Clinical Genetics and Therapeutics
  • Primary Categories:
    • Clinical-Adult
  • Secondary Categories:
    • Clinical-Adult & Pediatric
Introduction
Introduction

Tetrasomy 9p is a rare genetic disorder able to cause embryonic or premature lethality. Affected living patients have wide phenotypic variability that ranges from apparently normal to individuals severely affected with growth retardation, intellectual deficiency, congenital malformations and dysmorphic signs. The two extra copies of chromosome nine short arms are frequently located on an isochromosome, and the imbalance is generally observed in a mosaic state.

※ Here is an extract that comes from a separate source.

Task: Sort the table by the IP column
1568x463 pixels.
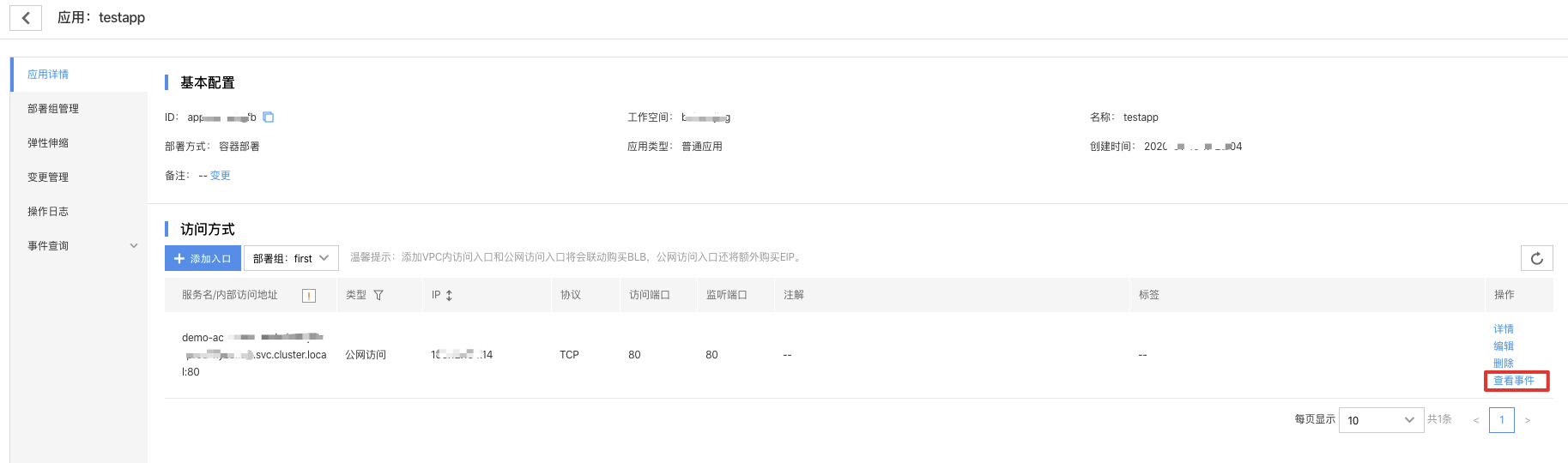Action: click(x=449, y=295)
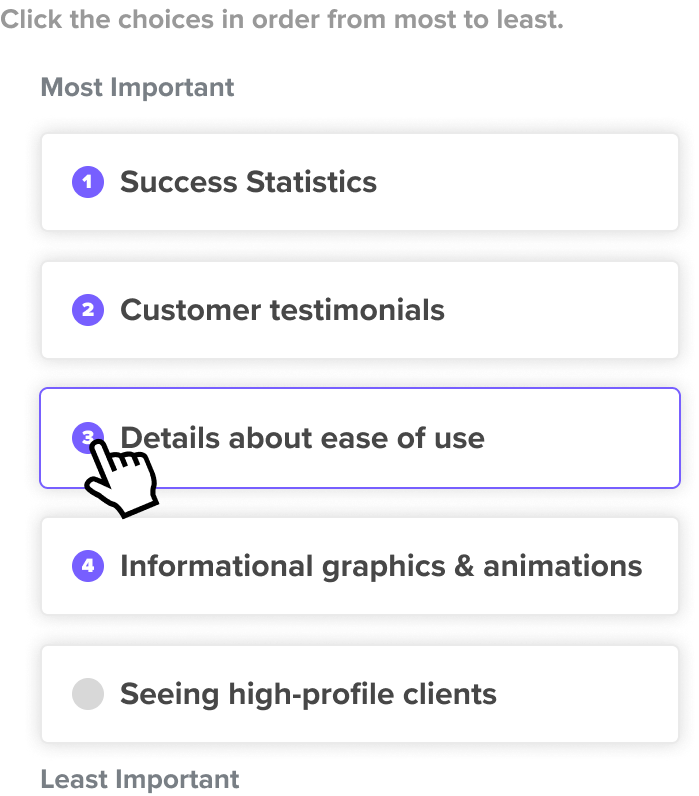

Dilated cardiomyopathies, on the other hand, manifest clinically in advanced stages of the disease with heart failure and arrhythmias or conduction anomalies. Multiple genes have been identified as causal for the nonischemic group encompassing the syndromic and the nonsyndromic forms. Tetrasomy 9p however has not been considered before as a syndromic cause for dilated cardiomyopathy.  

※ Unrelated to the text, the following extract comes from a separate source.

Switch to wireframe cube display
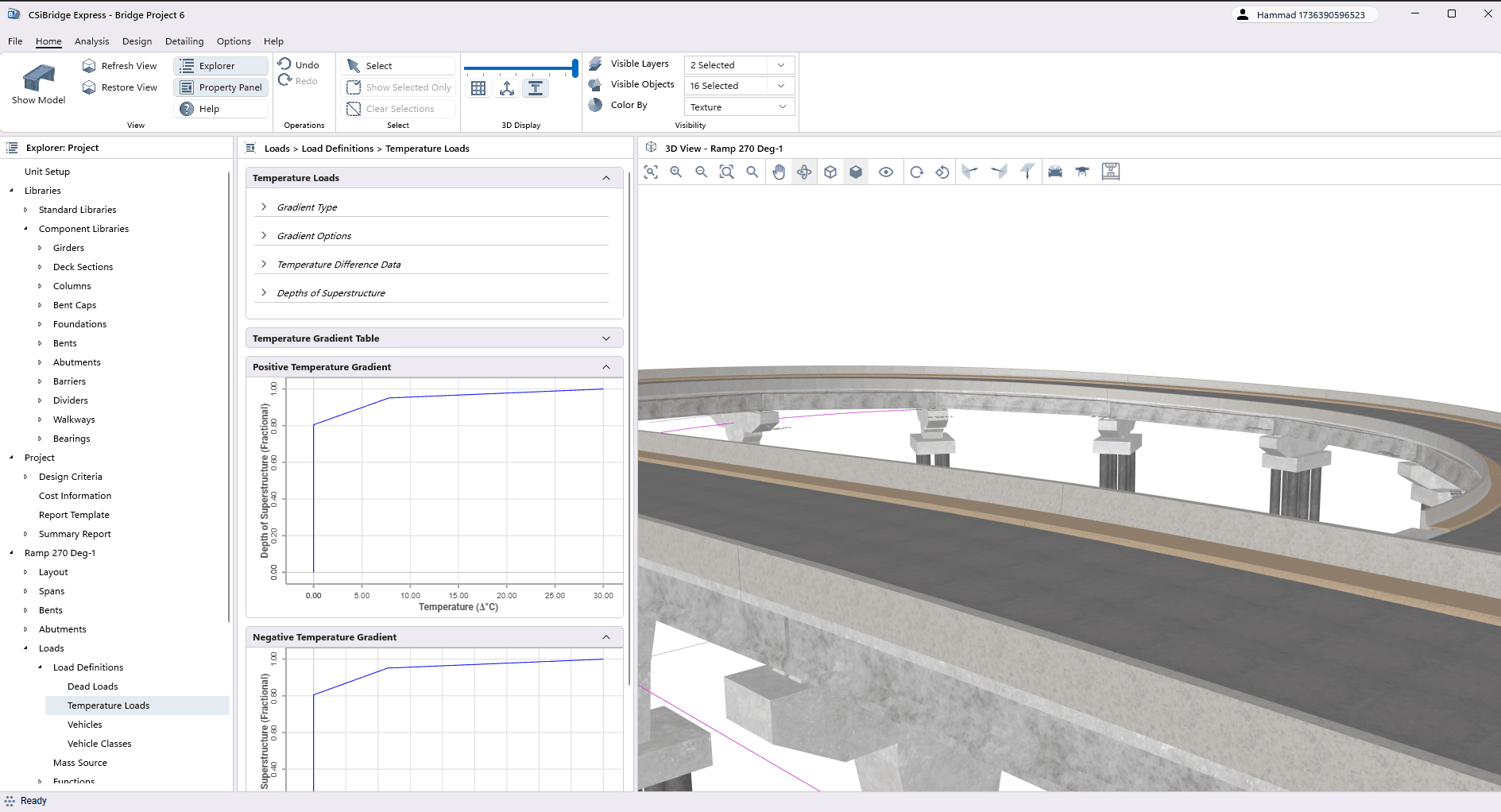The image size is (1501, 812). pos(830,172)
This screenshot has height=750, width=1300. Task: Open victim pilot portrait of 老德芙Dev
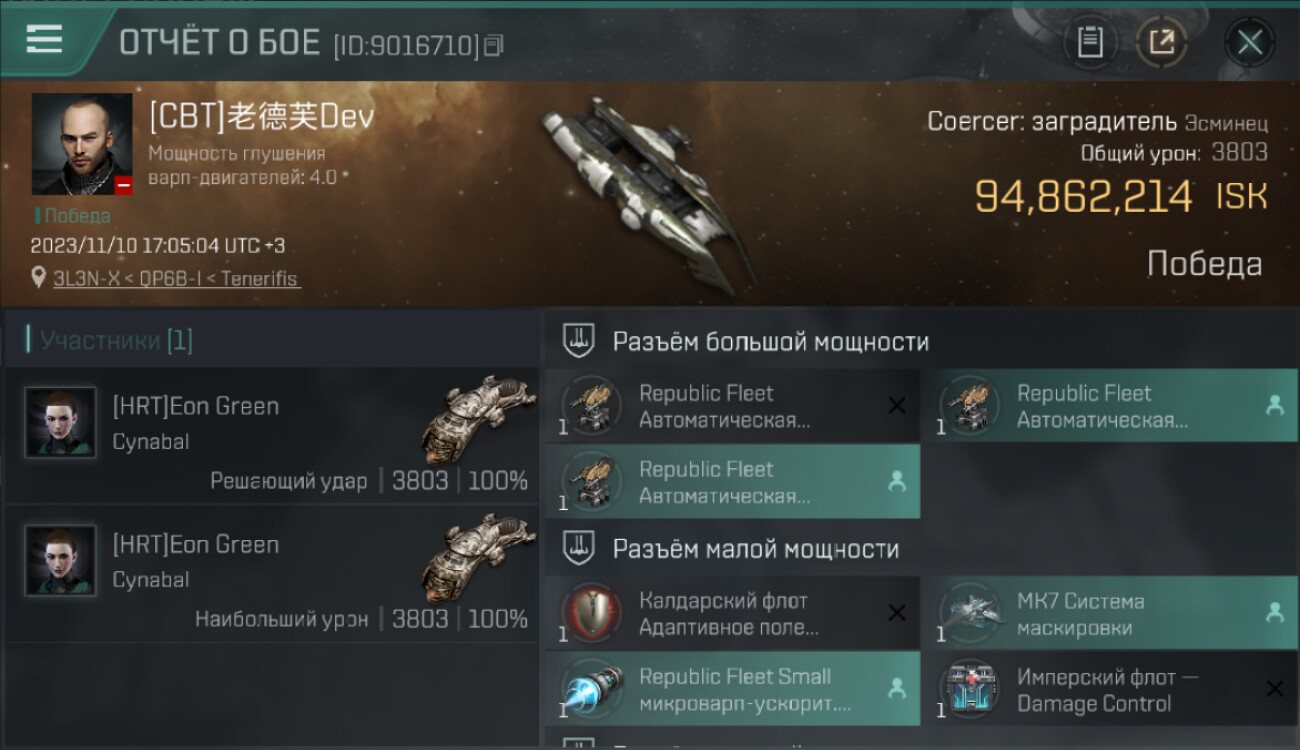tap(82, 144)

We report on a 63-year-old patient affected with dilated cardiomyopathy who was incidentally found to have a mosaic tetrasomy 9p, without any other plausible explanation for her cardiac phenotype after extensive investigations.



 

Case Presentation
Case presentation

The patient was a 63-year-old female at referral to the cardiogenetics clinic for the study of dilated cardiomyopathy of undetermined etiology. She was born with intrauterine growth retardation and showed failure to thrive and myopia during childhood. Her first hospitalization took place at the age of 63 years, due to heart failure and rapid auricular fibrillation associated with severe bradycardia with junctional rhythm. The first Torsade de pointes episode was then documented, as well as left ventricular dysfunction. Subsequently, she was diagnosed with long QT syndrome and a left bundle branch block. A dual-chamber-rate modulated pacemaker was implanted, but following a second Torsade de pointes episode it was replaced with an implantable cardioverter-defibrillator. As the dilated cardiomyopathy became more severe, she needed a V-Wave cardiac device, and she is currently on the waiting list for a heart transplant.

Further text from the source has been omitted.